Ok, hopefully that made some sense to you. Let’s setup the Lagrangian for ${\sigma}^2_\vec{w}$ and proceed from there.
$$ \begin{align} \large{\mathcal{L}(W, \lambda)} &= \large{\sigma^2_\vec{w} - \lambda(W^TW - 1)} \\ \large{\frac{\partial \mathcal{L}}{\partial \lambda}} &= \large{W^TW - 1} \\[10pt] \large{\frac{\partial W}{\partial \lambda}} &= \large{2VW - 2\lambda W} \\[30pt] \large{W^T W} & = \large{1} && \text{Set the partial derviateives to 0 to solve for the unknown variables} \\[30pt] \large{VW} & = \large{\lambda W} \\[10pt] \end{align} $$
Alright, notice the end equation we have $\large{VW} = \large{\lambda W}$. In order to maximize $\large{\sigma^2_\vec{w}}$, we must solve for $\vec{w}$ in that equation. We want to project our data onto some vector. Our goal is to find in what direction should this vector be in order to maximize the projection points and minimize the projection residuals. This is where the eigenvalues/eigenvectors come in. So, what we need to do is find the eigenvalue. The eigenvalue will come along with an eigenvector also. However, trying to find the eigenvalues for V will yield p eigenvalues since V is a pxp covariance matrix. So, which one do we choose? If you need a refresher on eigenvalues/eigenvectors, feel free to visit
“https://math.libretexts.org/Bookshelves/Linear_Algebra/A_First_Course_in_Linear_Algebra_(Kuttler) /07%3A_Spectral_Theory/7.01%3A_Eigenvalues_and_Eigenvectors_of_a_Matrix.”
Note: For more information, visit https://www.thescientificteen.org/post/multivariable-calculus-lagrange-multipliers for a quick summary. Also, I have defined the Lagrangian to be just = but I have seen others use $\equiv$. I am not too knowledgable on whether or not this is a meaningful difference so please be aware.
Bringing it all Together
Alright, there is one more thing I need to discuss before we bring it all together. Let’s bring it all together now. I have shown that minimizing the residuals is the “same” as maximizing the variance of the projections. After applying the Lagrange Multiplier method, we were left with $\large{VW} = \large{\lambda W}$, which tells us that we want the eigenvalue that is associated with the eigenvector that maximizes the variance: $\large{\sigma^2\vec{w}}$. We know that $\large{\sigma^2\vec{w} = W^T V W}$ and solving for $\lambda$ yields $\lambda = W^T V W$. So, this answers why we sort the eigenvalues in descending order when doing PCA. V always stays the same, so choosing the largest eigenvalue will always yield the eigenvector that maximizes the variance of $\vec{w}$. Ok, let me bring a picture from Reference #2 to really sink it in.

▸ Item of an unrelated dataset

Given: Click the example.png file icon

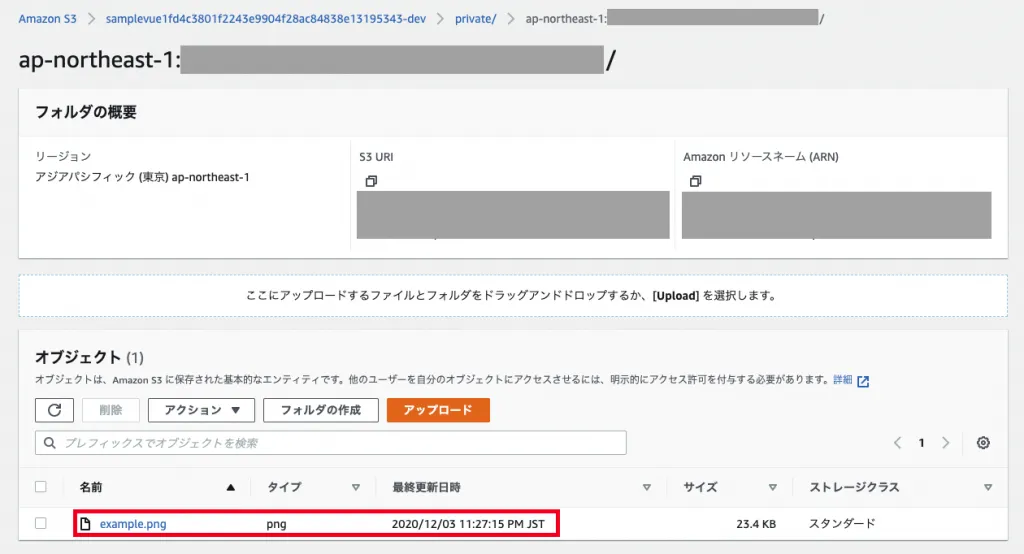Looking at the screenshot, I should click(86, 524).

When we project the data onto some vector, we are essentially losing some of our original “variance”. When I say variance, I’m talking about the variance of our original data in terms of each variable. For example, if you decide to use p eigenvalues when your data has p columns, the sum of the eigenvalues will add up to the original “variance” of the data: $\sigma^2_1 + \sigma^2_2 + … + \sigma^2_p = {\lambda}_1 + {\lambda}_2 + … + {\lambda}_p$. It’s not the covariance matrix we are preserving essentially. Remember, the eigenvectors associated with the eigenvalue serve as the principal axes. Originally, the data is on the cartesian plane with the x and y axes for our 2d example. Now, we are going from 2d into 1d by projecting our data onto a line. This line has a direction associated with the largest eigenvalue of the covariance matrix of our data. That is what we call the eigenvector and this eigenvector serves as a “principal axis” now. It’s like we are going from one plane to another. The eigenvectors can be considered axes because the covariance matrix is a special type of matrix called a symmetric matrix. Symmetric matrices have eigenvectors that are orthogonal to one another. I know you shouldn’t take my word for it so here is a reference:
https://math.libretexts.org/Bookshelves/Linear_Algebra/A_First_Course_in_Linear_Algebra_(Kuttler) /07%3A_Spectral_Theory/7.04%3A_Orthogonality#:~: text=where%20D%20is%20a%20diagonal,is%20in%20fact%20orthogonally%20diagonalizable.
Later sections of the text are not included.